Plenty of local educational groups and vendors will be on hand as well, including North Fork Audubon Society, Group for the East End, Mattituck Mushrooms, North Fork Roasting Co. and many more. 

“Our farm’s mission with this festival is to demonstrate that high quality food can be grown using biodynamic and organic methods without any harmful chemicals,” said owner Ira Haspel. KK’s The Farm is one of the only farms on the North Fork that practice biodynamic farming. 

Biodynamic agriculture is a method of farming in which holistic methods are used to create a self-sustaining system. Haspel tracks the moon, sun and stars to plant his crops. Bio meaning life and dynamic meaning force, KK’s The Farm tends the soil with the notion that the microbes and insects on the plants and in the soil are beneficial, therefore they do not kill them. 

“We try to work with nature, not against her,” Haspel said. “Our soil is dark and healthy, which means it’s full of nutrients that are constantly being naturally replenished every season.”

The festival began in 2017, when Sonomi Obinata, a former employee and current lecturer for the festival, joined Haspel for a lecture series about biodynamic farming at the Pfeiffer Center in upstate New York.

“That year’s lecture was about the benefits of the dandelion,” Haspel said. “Sonomi made the commitment to honor the dandelion and to create a festival around it in order to share their many benefits with our own community.”

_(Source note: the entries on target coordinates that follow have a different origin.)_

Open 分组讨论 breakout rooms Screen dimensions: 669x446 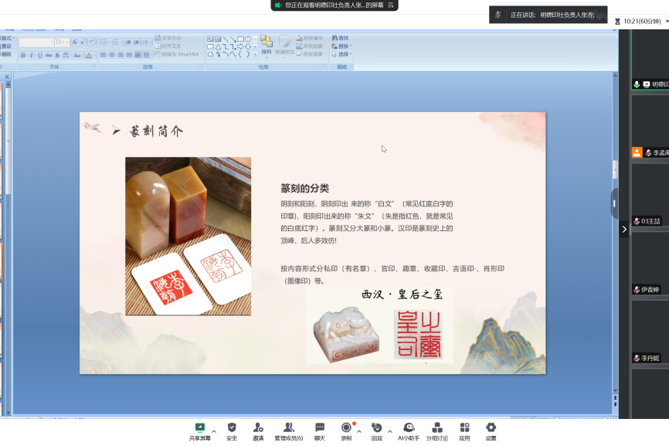tap(436, 431)
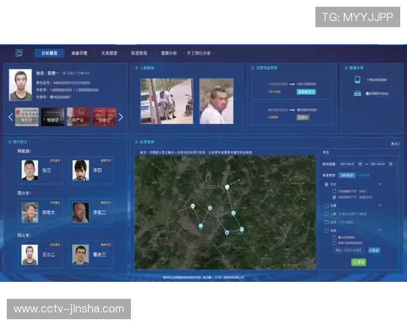Click the yellow marker on the map
The height and width of the screenshot is (326, 407).
(227, 187)
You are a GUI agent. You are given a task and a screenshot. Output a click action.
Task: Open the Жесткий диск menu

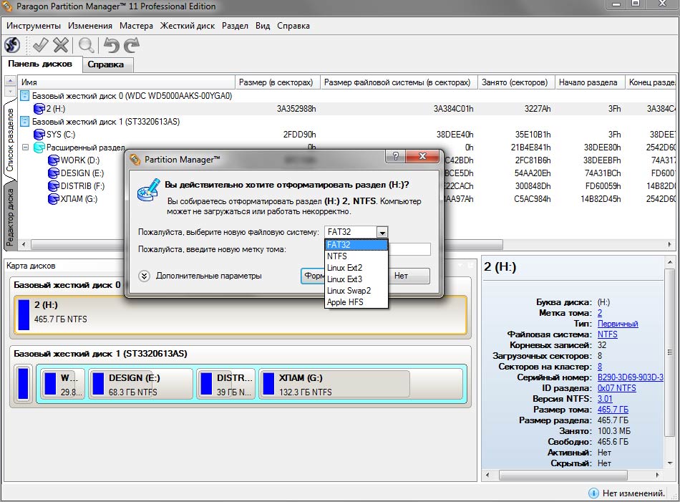pos(187,26)
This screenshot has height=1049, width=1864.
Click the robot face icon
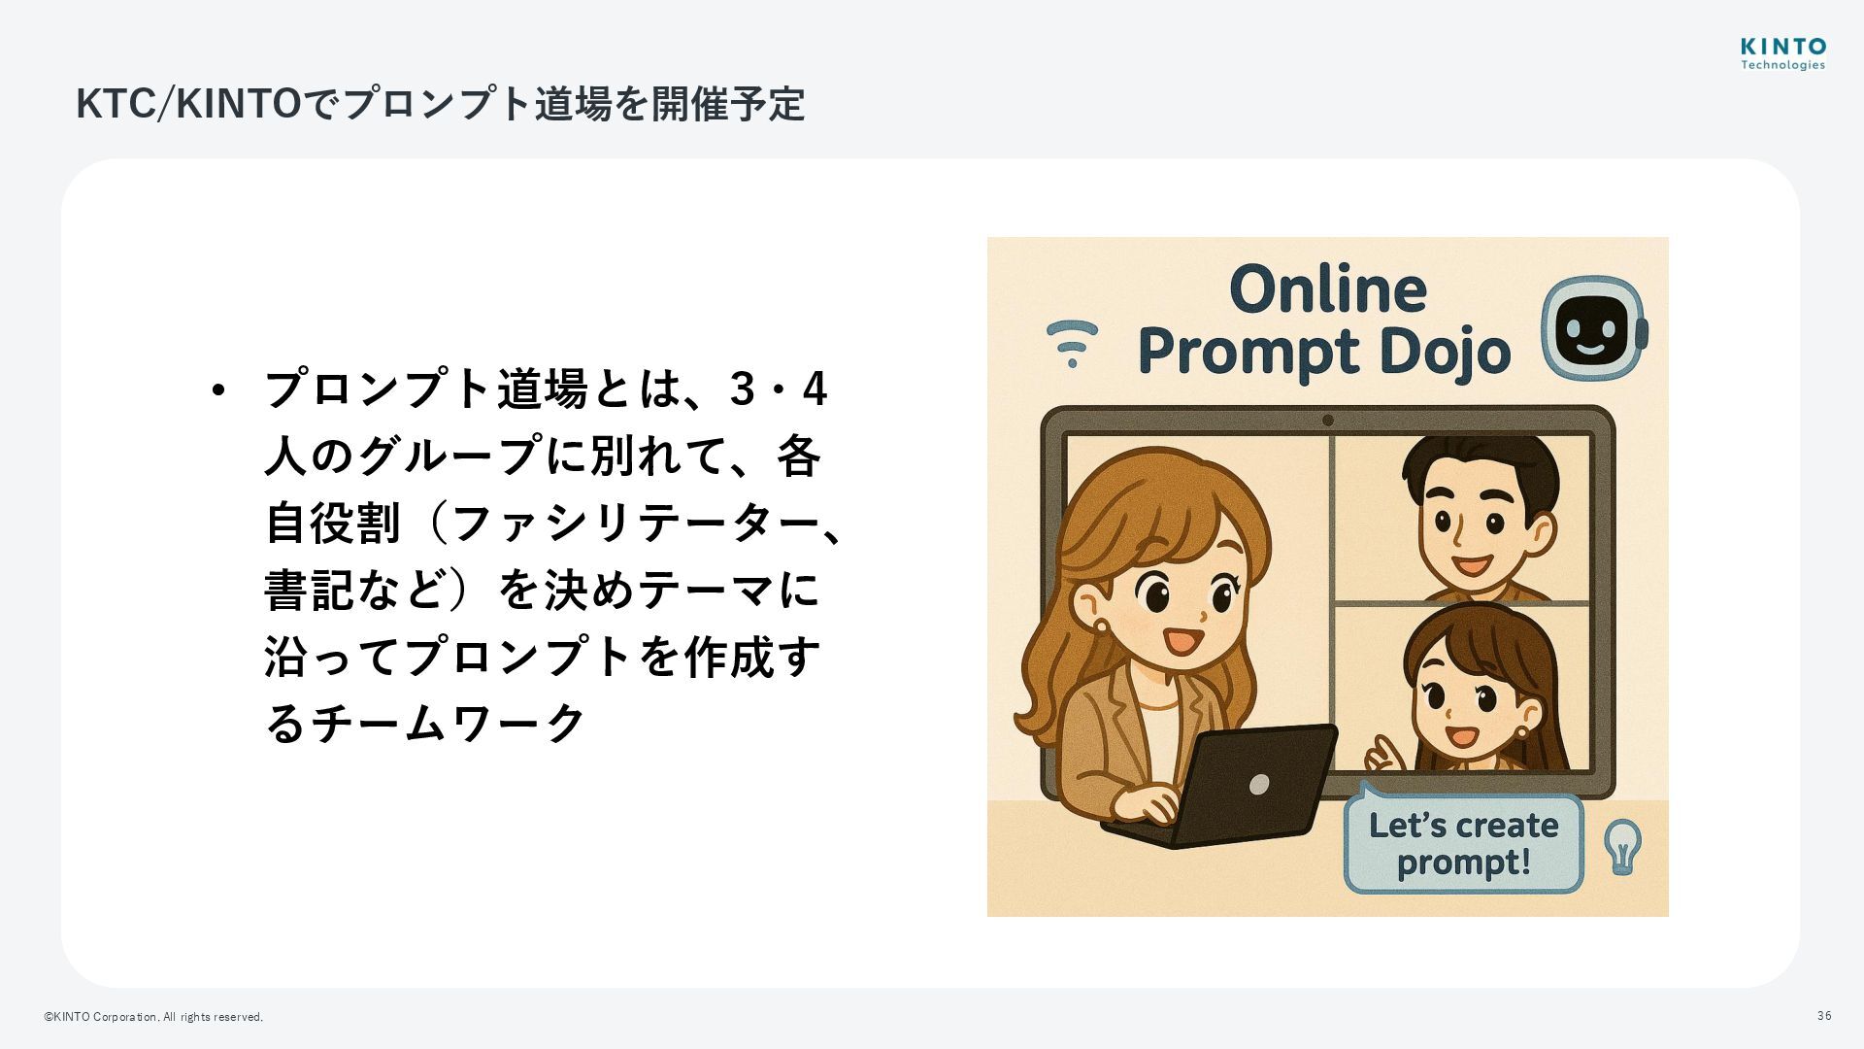pos(1595,328)
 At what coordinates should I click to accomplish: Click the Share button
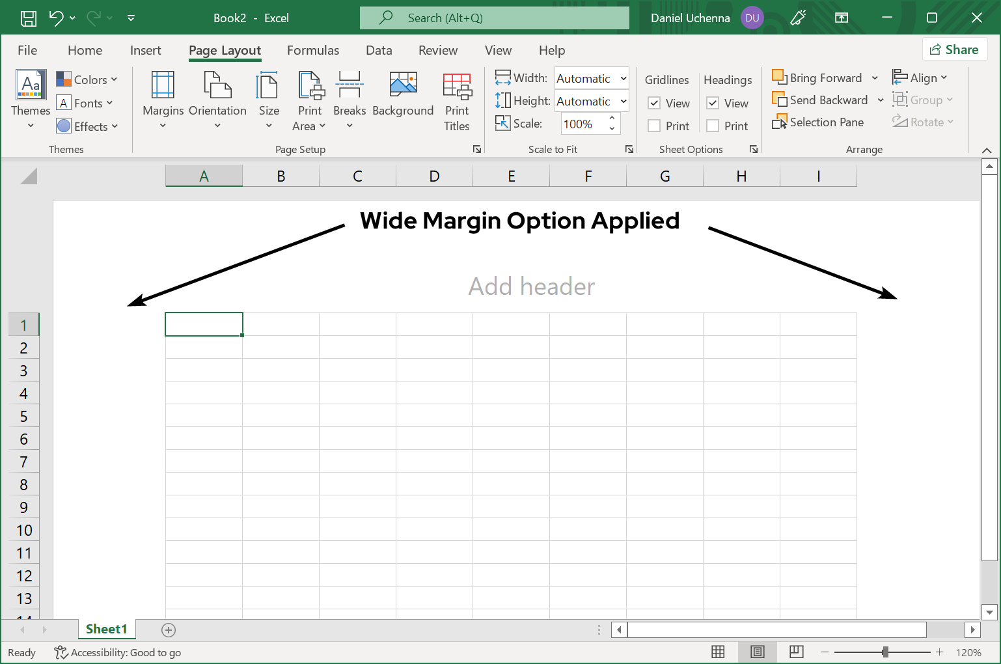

The Dandelion Festival began in 2017 as a way to share the many benefits of the dandelion. (Credit: Lilly Parnell)

This is the first festival KK’s has hosted since before the pandemic and Haspel is excited to open his farm to the public once more to show people that the dandelion is much more than a weed. 

“After the winter, dandelions bring nutrients and minerals, such as calcium, from deep in the earth up to the topsoil,” he said. “Everyone wants to kill their dandelions and rip them out from their yard. We are living on a single source aquifer for our water, so anything you put in the ground goes into our drinking water, our bays and our creeks, which harms us as well as our wildlife. We want to educate people not to spray harmful chemicals to get rid of them.” 

The 2023 Dandelion Festival begins at noon and runs until 6 p.m., concluding with a drumming circle and fire pit led by Obinata and Sarah Shepherd, another educator from Shelter Island. All ages are welcome at the free festival. KK’s The Farm is located at 59945 Main Road in Southold.